Running & Promoting Evals

🛠️ Prerequisites

Behavioral evals run against the compiled binary. You must build and bundle the project first after making changes:

npm run build && npm run bundle

Evals require a standard API key. If your .env file has multiple keys or comments, use this precise extraction setup:

export GEMINI_API_KEY=$(grep '^GEMINI_API_KEY=' .env | cut -d '=' -f2) && RUN_EVALS=1 npx vitest run --config evals/vitest.config.ts <file_name>

Command	Scope	Description
`npm run test:always_passing_evals`	`ALWAYS_PASSES`	Fast feedback, runs in CI.
`npm run test:all_evals`	All	Runs nightly incubation tests. Sets `RUN_EVALS=1`.

Note: RUN_EVALS=1 is required for incubated (USUALLY_PASSES) tests.
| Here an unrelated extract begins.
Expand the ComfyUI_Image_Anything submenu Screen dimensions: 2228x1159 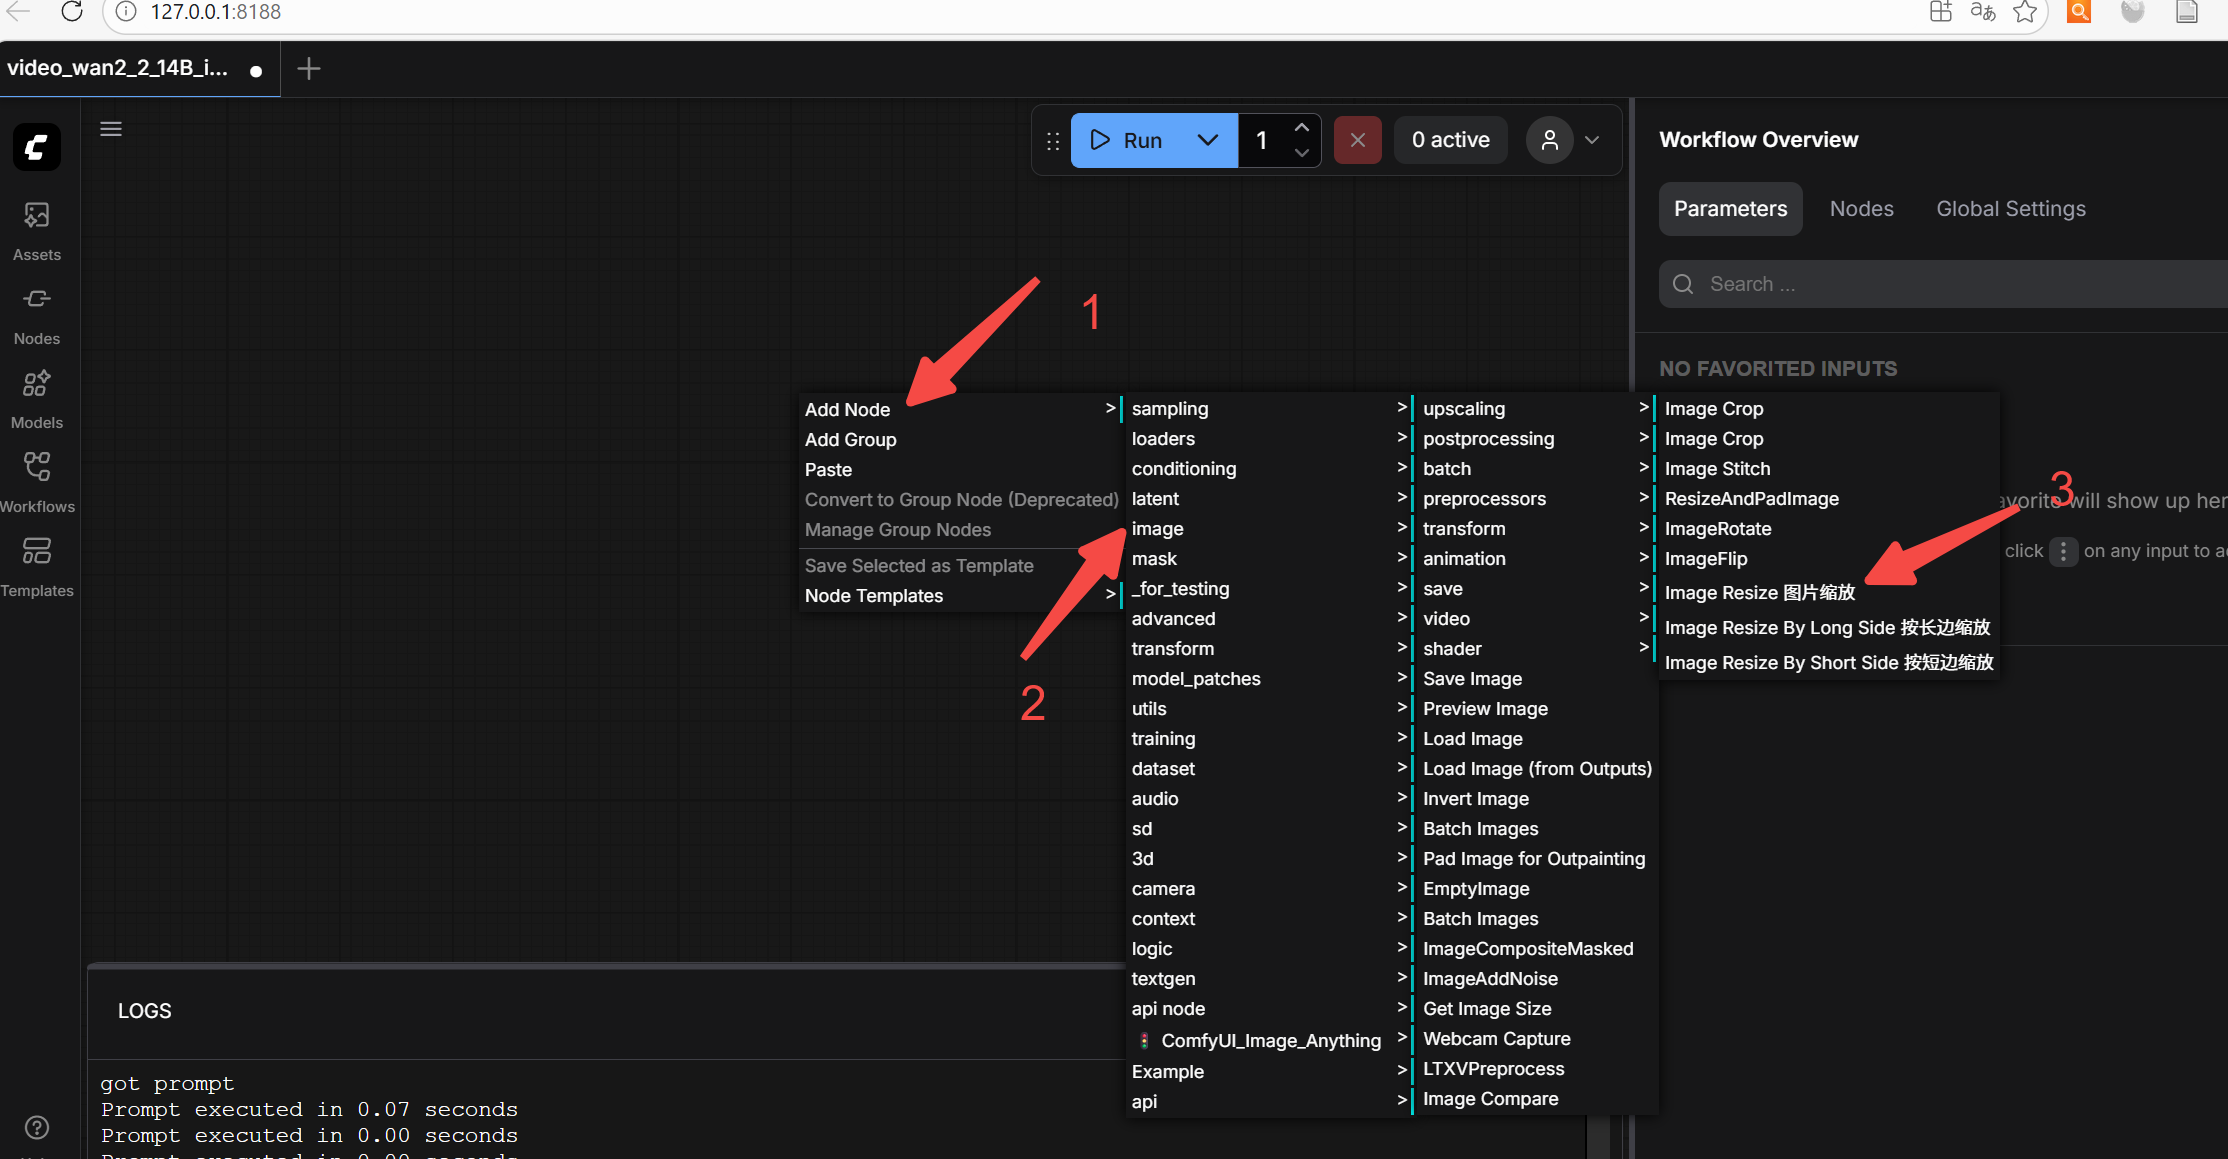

RUN_EVALS=1 npx vitest run --config evals/vitest.config.ts my_feature.eval.ts

If a test fails, verify:

Tool Trajectory Logs:序列 of calls in evals/logs/<test_name>.log.
Verbose Reasoning: Capture raw buffer traces by setting GEMINI_DEBUG_LOG_FILE:
```
export GEMINI_DEBUG_LOG_FILE="debug.log"
```

Tip: Standard evals benchmark against model variations. If a test passes on Flash but fails on Pro (or vice versa), the issue is usually in the tool description, not the prompt definition. Flash is sensitive to "instruction bloat," while Pro is sensitive to "ambiguous intent."

To maintain CI stability, all new evals follow a strict incubation period.
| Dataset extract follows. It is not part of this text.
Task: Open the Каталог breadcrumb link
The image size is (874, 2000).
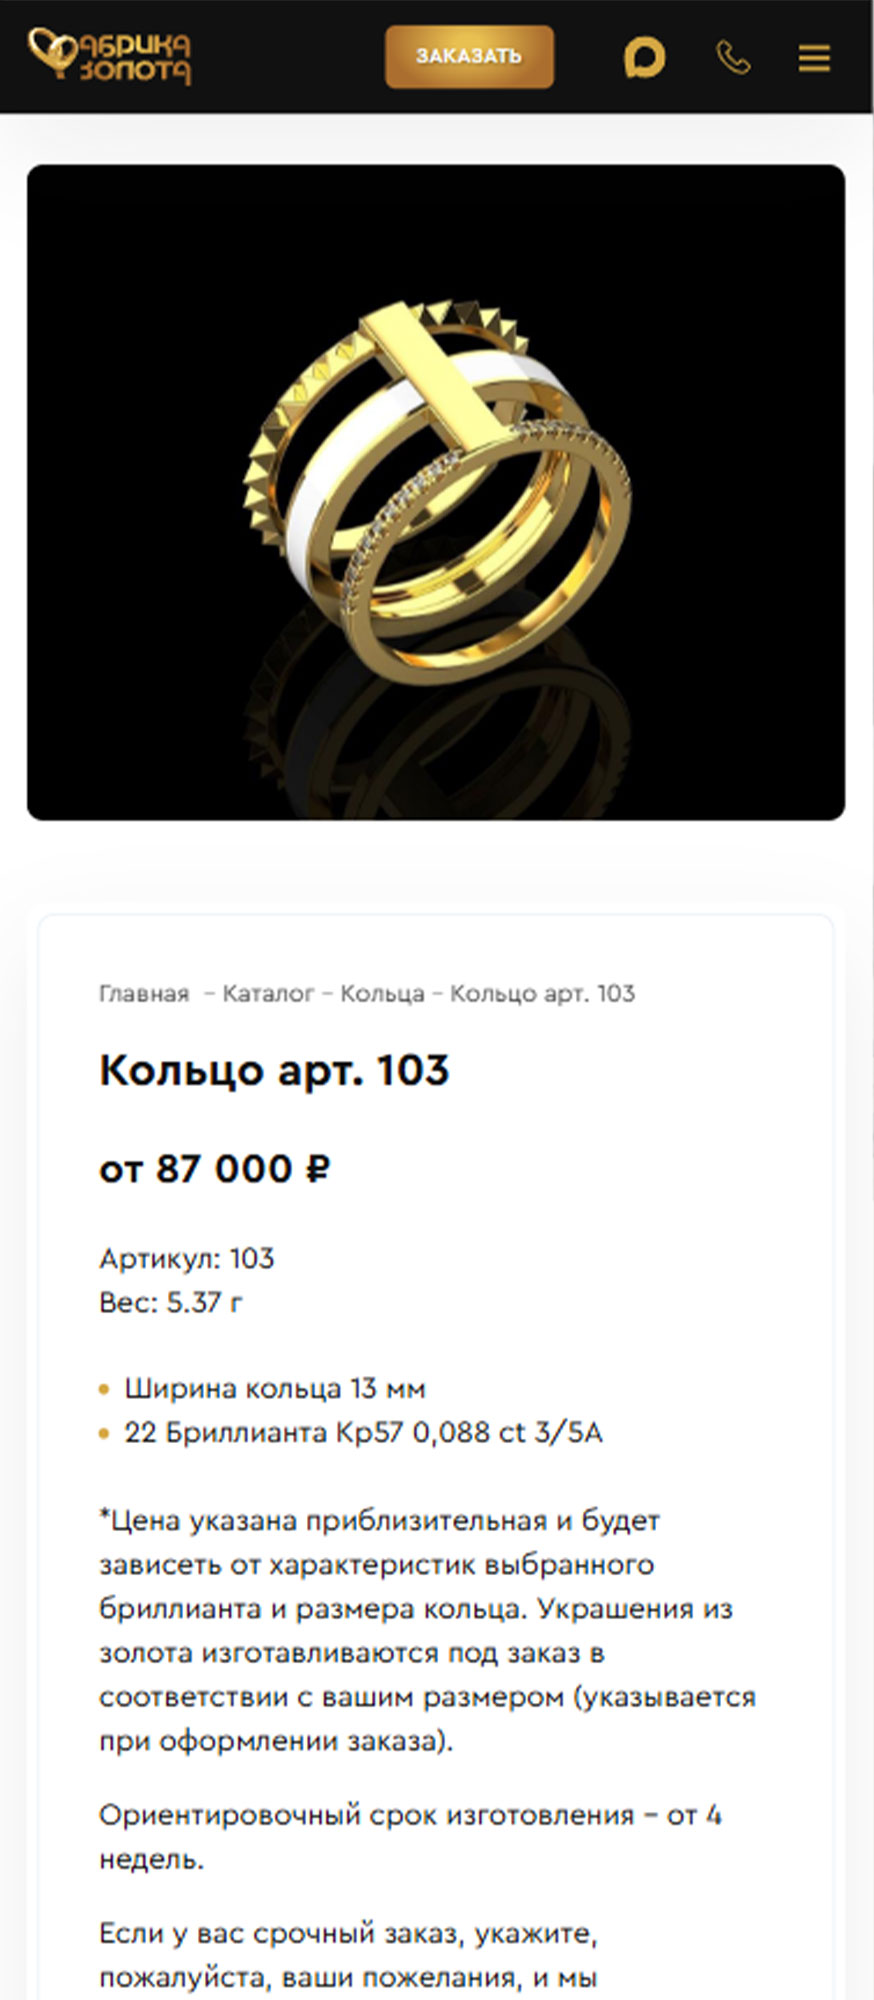Action: coord(268,994)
New tests must be created with the USUALLY_PASSES policy.

evalTest('USUALLY_PASSES', { ... })

They run in Evals: Nightly workflows and do not block PR merges.

If a nightly eval regresses, investigate via agent:

gemini /fix-behavioral-eval [optional-run-uri]

Once a test scores 100% consistency over multiple nightly cycles:

gemini /promote-behavioral-eval

Do not promote manually. The command verifies trajectory logs before updating the file policy.